Detailed design

Here we will give an in-depth view of the design of the 3 layers.

For a more general overview, go to getting started.

allow_mixing
actor User

circle pico

rectangle SemanticLayer {
  class Cuds {
    Session session
    UUID uuid
    OntologyEntity oclass
    --
    add() : Cuds
    get() : Cuds
    remove() : void
    update() : void
    iter() : Iterator<Cuds>
  }

  abstract class OntologyEntity {
    String name
    URIRef iri
    String tblname
    OntologyNamespace namespace
    Set direct_superclasses
    Set direct_subclasses
    Set superclasses
    Set subclasses
    String description
    --
    get_triples() : triple
    is_superclass_of() : bool
    is_subclass_of() : bool
  }
  class OntologyClass implements OntologyEntity {
      Dict attributes
      Dict own_attributes
  }

  class OntologyRelationship implements OntologyEntity {
    OntologyRelationship inverse
  }

  class OntologyAttribute implements OntologyEntity {
    URIRef datatype
    --
    convert_to_datatype() : Any
    convert_to_basic_type() : Any
  }

  class OntologyNamespace {
    --
    get_iri() : URIRef
    get_default_rel() : OntologyRelationship
    get() : OntologyEntity

  }

  class NamespaceRegistry {
    --
    get() : OntologyNamespace
    update_namespaces() : void
    from_iri() : OntologyEntity
    clear() : Graph
    store() : void
    load() : void
  }
}

rectangle InteroperabilityLayer {
  class Registry <dict> {
  }

  abstract class Session {
    Registry : registry
    --
    store() : void
    load() : Cuds
    sync() : void
  }

  class SomeWrapperSession implements Session {
    List added
    List updated
    List removed
    SyntacticLayer syntactic
    --  
  }
}

rectangle SyntacticLayer {
  class SyntacticLayer {
  }
}

database backend

' -----------------------
' ------ RELATIONS ------
' -----------------------
User -up-> OntologyClass : interacts_with
Cuds -left> OntologyClass : instance_of
OntologyEntity -> OntologyNamespace : part_of
OntologyNamespace -> NamespaceRegistry : contained_in
OntologyClass -left> OntologyAttribute : has

pico -> NamespaceRegistry : manages

Cuds -> Session : has_a
Session -> Registry : manages

SomeWrapperSession -> SyntacticLayer : manages

SyntacticLayer -> backend : acts_on

OntologyRelationship -[hidden]> OntologyAttribute

Standard design

Semantic layer

The semantic layer is the representation of the classes of the ontology in a programming language.

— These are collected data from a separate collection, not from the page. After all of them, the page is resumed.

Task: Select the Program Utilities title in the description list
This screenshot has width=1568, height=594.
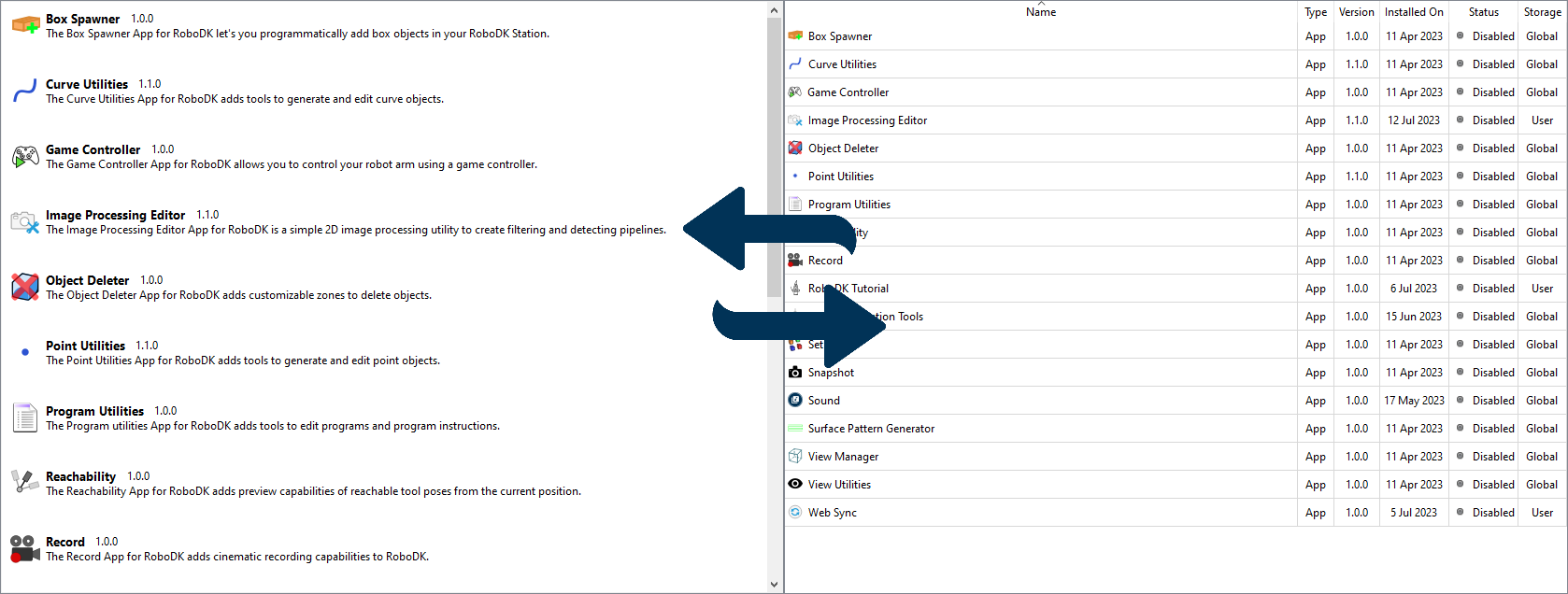Action: [x=94, y=411]
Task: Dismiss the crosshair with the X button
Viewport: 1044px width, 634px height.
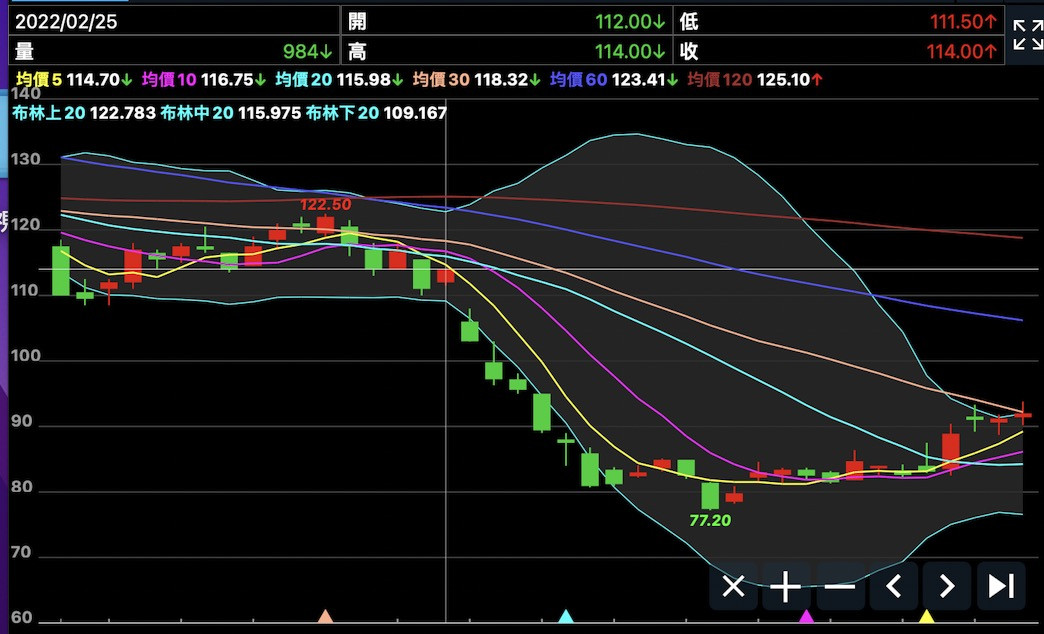Action: [x=733, y=586]
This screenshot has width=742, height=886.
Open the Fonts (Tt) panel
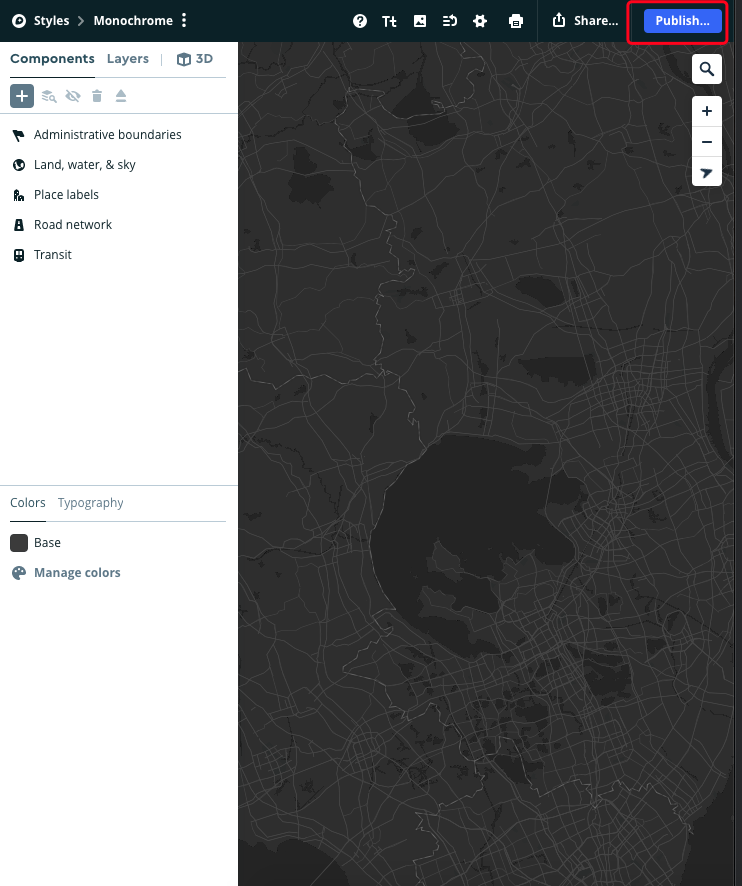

When the user installs an ontology through pico, all ontology concepts are saved in a graph in ~/.osp_ontologies.

The procedure is as follows:

  • The OntologyInstallationManager receives a list of yml files with ontologies to install.

  • It instantiates a Parser.

  • The parser goes through the ontologies and creates an OntologyClass per entity.

  • All the oclasses of the same namespace are grouped in an OntologyNamespace.

  • All the registries are collected in the NamespaceRegistry.

Installing new ontologies loads the graph and adds new namespaces or modifies the existing ones.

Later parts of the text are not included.